I'm preparing for my Functional Analysis final by solving old exam exercises. I'm working on a two-part exercise, where I think I have a solution for the first part, but am unable to do the second.
Consider the Banach space $(L^1(0,1), \|\cdot\|_1)$. For $g:(0,1) \to \Bbb{R}$, define $$S_g = \{f \in L^1(0,1) \mid |f(x)| \leq |g(x)| \text{ for a.e. }x \in (0,1)\} $$ 1) Prove that, for every $g \in L^1(0,1)$, $S_g$ is weakly closed in $L^1(0,1)$.
Consider now the space of locally integrable functions $$L^1_{loc}(0,1) = \{g :(0,1) \to \Bbb{R} \text{ measurable}, \forall K \subset (0,1) \text{ compact, } \|g\vert_K\|_1 < \infty\}.$$ 2) Let $g \in L^1_{loc}(0,1)$ and prove that if $S_g$ is weakly compact, then $g \in L^1(0,1)$. (You can use that $S_g$ is weakly closed also if $g \in L^1_{loc}$.)

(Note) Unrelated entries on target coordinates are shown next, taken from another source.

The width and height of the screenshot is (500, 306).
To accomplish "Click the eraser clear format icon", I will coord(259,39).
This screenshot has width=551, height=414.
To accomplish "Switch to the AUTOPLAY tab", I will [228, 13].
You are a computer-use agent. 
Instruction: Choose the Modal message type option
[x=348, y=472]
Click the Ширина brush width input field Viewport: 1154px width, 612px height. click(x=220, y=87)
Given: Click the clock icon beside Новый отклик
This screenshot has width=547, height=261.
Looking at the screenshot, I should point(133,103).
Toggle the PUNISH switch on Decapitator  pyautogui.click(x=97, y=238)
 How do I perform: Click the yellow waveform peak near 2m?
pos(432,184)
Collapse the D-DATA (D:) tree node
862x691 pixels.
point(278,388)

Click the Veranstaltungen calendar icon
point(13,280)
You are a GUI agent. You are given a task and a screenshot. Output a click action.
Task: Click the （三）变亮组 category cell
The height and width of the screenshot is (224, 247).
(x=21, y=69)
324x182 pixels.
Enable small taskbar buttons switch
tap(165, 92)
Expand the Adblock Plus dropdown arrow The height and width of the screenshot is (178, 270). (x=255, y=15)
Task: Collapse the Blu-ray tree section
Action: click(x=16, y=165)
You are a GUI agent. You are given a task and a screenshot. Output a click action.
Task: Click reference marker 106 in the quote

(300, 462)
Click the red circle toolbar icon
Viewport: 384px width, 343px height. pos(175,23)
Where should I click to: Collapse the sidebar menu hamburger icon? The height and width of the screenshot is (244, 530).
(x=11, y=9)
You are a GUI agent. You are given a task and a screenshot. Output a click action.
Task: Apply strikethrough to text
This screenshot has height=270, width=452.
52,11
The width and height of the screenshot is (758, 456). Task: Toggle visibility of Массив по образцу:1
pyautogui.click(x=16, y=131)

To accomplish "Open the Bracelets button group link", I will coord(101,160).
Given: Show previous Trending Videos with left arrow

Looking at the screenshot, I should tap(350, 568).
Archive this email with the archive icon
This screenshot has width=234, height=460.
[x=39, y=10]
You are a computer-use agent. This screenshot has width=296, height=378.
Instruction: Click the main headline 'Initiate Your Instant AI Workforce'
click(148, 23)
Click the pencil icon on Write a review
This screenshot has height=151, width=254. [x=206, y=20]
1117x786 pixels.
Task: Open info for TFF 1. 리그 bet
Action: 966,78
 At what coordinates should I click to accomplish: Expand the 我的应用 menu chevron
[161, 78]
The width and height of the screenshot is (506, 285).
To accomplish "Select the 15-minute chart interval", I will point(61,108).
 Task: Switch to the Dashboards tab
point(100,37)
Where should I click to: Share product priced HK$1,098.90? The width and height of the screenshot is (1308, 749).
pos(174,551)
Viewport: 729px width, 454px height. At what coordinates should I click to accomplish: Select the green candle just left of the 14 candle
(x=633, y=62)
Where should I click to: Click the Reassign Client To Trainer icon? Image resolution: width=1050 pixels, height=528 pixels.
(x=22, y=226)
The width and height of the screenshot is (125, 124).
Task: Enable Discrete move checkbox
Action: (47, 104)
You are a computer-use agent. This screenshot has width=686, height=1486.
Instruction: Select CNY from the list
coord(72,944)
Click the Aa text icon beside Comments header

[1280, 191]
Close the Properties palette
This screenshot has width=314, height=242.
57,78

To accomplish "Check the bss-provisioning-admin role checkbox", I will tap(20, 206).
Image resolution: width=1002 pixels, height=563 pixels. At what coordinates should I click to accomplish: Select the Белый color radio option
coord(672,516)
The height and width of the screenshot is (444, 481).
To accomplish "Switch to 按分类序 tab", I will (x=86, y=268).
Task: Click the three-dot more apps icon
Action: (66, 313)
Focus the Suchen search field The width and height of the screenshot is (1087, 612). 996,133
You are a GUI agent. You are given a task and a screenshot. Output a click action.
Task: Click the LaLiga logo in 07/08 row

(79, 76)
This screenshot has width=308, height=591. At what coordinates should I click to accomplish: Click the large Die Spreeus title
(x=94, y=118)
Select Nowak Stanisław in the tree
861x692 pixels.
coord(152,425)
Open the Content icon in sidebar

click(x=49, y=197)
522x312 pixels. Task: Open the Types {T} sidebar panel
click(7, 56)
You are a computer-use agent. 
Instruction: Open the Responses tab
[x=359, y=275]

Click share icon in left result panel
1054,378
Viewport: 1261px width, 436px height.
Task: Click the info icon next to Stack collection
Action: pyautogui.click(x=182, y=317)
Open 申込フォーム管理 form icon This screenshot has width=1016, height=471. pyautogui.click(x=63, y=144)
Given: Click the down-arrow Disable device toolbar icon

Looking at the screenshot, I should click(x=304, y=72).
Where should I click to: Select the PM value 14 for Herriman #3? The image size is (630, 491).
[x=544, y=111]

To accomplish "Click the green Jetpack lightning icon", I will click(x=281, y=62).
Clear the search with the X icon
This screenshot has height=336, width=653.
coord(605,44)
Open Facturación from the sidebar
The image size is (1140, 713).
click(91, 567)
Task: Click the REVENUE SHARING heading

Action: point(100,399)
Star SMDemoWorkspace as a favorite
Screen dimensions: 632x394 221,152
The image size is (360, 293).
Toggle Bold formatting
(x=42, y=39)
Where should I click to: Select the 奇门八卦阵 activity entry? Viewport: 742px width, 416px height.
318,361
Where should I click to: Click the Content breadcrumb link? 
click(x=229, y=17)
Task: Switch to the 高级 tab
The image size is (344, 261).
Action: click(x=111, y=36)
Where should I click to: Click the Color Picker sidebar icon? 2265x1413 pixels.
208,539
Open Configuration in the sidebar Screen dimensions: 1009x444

My attempt at 1) Let $(f_n)_{n\geq 1}$ be a sequence in $S_g$ such that $f_n \to f$ strongly in $L^1$. Then, we know that there exists a subsequence $f_{n_k}$ such that $f_{n_k} \to f$ pointwise almost everywhere. Thus, taking the limit as $k \to \infty$ in $$ |f_{n_k}(x)| \leq |g(x)| \text{ a.e.}$$ gives $|f(x)| \leq |g(x)|$ a.e., so that $f \in S_g$ which is therefore strongly closed. We can verify that $S_g$ is also convex, so using the fact that a convex subset of a Banach space is closed if and only if it is weakly closed we deduce that $S_g$ is weakly closed as well.
Is my reasoning correct?
As for 2), my idea was to find some sequence $(g_n)_{n \geq 1}$ in $S_g$ that converges weakly (along a subsequence) to $g$, then use the fact that $S_g$ is weakly closed to deduce that $g \in S_g \subseteq L^1(0,1).$ I tried to work with the compact sets $K_n = [\frac{1}{n}, 1-\frac{1}{n}]$ (for $n$ large enough), and consider $g_n = \chi_{K_n}g$. Then, $g_n \to g$ pointwise. The problem is, that i don't see why this sequence should be bounded, which would allow me to extract a subsequence by weak compactness. Am I onto something, or should I use a different strategy? Any hint is appreciated. Note that we did not cover anything about locally integrable functions in my course (and they apparently did last year...) so it is possible that I'm missing some classical useful fact here.